### WHAT IS BEING ASKED
Among the entries below, find every line that contains the string "agent", then copy it.

Extracted data entries:

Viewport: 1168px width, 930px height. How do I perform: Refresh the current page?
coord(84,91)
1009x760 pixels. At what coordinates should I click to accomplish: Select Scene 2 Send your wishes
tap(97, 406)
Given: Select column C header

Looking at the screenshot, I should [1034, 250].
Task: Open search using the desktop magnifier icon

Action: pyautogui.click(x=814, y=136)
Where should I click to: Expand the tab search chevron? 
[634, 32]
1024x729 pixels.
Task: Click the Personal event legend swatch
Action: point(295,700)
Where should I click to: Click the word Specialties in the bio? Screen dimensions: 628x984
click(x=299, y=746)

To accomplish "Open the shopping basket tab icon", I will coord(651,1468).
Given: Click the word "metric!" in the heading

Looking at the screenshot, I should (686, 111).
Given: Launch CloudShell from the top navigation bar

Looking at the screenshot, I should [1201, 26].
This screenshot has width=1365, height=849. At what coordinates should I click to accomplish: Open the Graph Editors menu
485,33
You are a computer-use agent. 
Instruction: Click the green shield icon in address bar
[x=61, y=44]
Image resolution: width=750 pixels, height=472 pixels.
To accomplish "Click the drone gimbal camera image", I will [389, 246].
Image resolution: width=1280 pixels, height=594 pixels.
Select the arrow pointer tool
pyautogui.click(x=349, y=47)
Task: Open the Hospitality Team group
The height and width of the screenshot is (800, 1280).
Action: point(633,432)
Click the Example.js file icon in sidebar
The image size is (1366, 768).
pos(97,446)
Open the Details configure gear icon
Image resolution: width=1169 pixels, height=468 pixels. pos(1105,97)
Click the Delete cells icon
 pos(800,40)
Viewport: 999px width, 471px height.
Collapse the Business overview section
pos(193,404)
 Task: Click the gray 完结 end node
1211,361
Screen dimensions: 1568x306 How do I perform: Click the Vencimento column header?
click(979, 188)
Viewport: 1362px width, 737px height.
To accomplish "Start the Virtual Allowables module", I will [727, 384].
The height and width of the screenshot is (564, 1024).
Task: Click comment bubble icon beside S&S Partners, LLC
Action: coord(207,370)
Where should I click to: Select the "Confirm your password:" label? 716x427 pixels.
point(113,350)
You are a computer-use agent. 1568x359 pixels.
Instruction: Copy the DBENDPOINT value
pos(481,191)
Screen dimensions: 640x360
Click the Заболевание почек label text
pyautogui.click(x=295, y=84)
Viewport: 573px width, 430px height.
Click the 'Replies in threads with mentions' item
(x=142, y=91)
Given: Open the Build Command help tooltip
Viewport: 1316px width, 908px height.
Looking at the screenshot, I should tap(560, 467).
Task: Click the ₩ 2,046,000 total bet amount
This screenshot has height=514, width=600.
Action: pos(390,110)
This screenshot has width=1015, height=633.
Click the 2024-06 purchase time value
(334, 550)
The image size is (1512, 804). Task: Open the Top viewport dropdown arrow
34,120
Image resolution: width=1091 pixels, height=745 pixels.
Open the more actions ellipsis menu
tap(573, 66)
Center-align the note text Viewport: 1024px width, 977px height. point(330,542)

### OUTPUT FOR THIS EXERCISE
You are a computer-use agent. 
You are a computer-use agent. 1568x359 pixels.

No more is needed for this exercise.